About 9 out of 10 people who go into communications or PR are female. Some might think that’s due to the stereotype that public relations is a sexy and fashionable field; and that the industry is all about attending events, socializing, drinking, getting free stuff and having fun. But that stereotype is just that — a stereotype.
PR is a demanding field; one where its professionals are on call practically 24/7, as they not only market their clients, but do a lot of problem-solving by putting good spins on bad press. As such, public relations is all about good communication, and that’s just one reason – of many – why women are drawn to PR as a career.
How the Entertainment World Portrays Public Relations
With the way movies and TV shows depict public relations, you’d think the job was all just one big party. Just take a look at the way PR is portrayed in popular shows like “Sex and the City,” “Mad Men,” and “Entourage.” It’s depicted as a fast-paced and exciting career, one that involves a ton of perks, like office’s full of samples, lots of cocktails, and the perfect lipstick.
Of course, stereotypes exist for a reason and there truly are a lot of perks, including samples of products. But, it’s most definitely not what it’s all about or the only things the job entails. In other words, Public Relations is about much more than going to events and getting free swag.
In fact, some women in the PR world think that focusing on those aspects – ones that make them look like superficial fashionistas and event planners – can diminish what public relations is really about: solving problems and creating a successful marketing and communication strategy for their clients.
Why Women Fare So Well in PR
PR is also about planning, writing — and even at times — the law. But at its foundation, this career field is about relationship building; working with clients, as well as journalists; and, in the process, creating trust. As such, the people who fare best in this industry tend to be great listeners as well as communicators, and females tend to have both those traits. Working with clients also often does have a social component to it, but in this case, the ability to be social and act extroverted (even when you feel like you’re an introvert) is a professional skill, one that should be any PR pro’s resume.
Trends and understanding those trends are also key to being successful in this field. That’s why it’s no surprise really why you’ll see women working in PR in the fields of cosmetics, jewelry, fashion, and more. It can be easy to be passionate about a career when you’re working with the things you love and you’re getting paid to stay up to date on the latest and greatest there is in the fashion world. Trends are important because as a PR professional, you can take a trend and find ways for your brand or company to capitalize on that trend.
PR pros also tend to be wonderful at problem solving. They can look at a situation — such as bad press — and figure out ways to come out looking better to the public eye. Yes, problem solving is in the purview of both males and females, but a 2007 study showed that the two genders approach problems very differently.
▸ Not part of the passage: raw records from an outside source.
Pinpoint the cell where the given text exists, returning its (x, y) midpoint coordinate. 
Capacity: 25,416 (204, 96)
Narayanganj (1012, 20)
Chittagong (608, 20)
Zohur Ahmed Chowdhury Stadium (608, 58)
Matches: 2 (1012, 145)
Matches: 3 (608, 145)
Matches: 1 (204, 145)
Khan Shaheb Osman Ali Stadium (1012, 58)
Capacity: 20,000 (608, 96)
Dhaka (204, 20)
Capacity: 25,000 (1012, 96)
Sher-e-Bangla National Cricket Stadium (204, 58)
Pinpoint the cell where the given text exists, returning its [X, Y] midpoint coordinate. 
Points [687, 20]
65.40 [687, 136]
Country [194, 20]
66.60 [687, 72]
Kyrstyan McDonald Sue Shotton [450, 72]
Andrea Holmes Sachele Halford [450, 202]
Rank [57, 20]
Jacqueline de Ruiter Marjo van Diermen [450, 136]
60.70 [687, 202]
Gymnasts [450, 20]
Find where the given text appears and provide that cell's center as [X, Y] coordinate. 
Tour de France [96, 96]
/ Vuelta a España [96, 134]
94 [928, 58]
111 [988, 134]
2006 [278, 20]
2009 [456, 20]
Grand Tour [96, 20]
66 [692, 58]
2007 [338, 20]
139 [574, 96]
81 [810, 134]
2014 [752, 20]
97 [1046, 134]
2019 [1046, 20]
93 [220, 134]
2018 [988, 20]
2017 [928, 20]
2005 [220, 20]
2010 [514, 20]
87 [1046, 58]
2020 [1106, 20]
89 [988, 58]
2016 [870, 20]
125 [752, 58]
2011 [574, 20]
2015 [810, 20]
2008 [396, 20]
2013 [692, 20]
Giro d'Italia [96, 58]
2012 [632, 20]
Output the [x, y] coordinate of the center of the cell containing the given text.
While men see solving a problem as a way to demonstrate how intelligent they are, women see it as a chance to grow more connected. In other words, solving a problem for women is a chance to strengthen a relationship and as already established, that’s key in PR.
Last but certainly not least, for decades now, PR has been largely dominated by women, and therefore women feel comfortable and accepted when they join the career field. This is no small thing. People tend to gravitate toward careers where they feel they will be easily welcomed — and in turn — a place where they feel they can belong.
PR’s Glass Ceiling
Despite the sheer number of women in the public relations industry, there’s quite a disparity when it comes to which gender heads the managerial positions. Studies have shown that men are more often promoted to Director of Communications, while women tend to stay in middle management positions. Despite this gender problem, more women than ever before are entering the field and beginning to make a name for themselves in their own ways.
Some break off and start their own agencies; others find and represent huge clients. What do all these impressive ladies have in common? They work hard, they understand how PR works – and that’s not all fun and games — and they create strong relationships based on trust and communication with all sorts of people, not just their clients.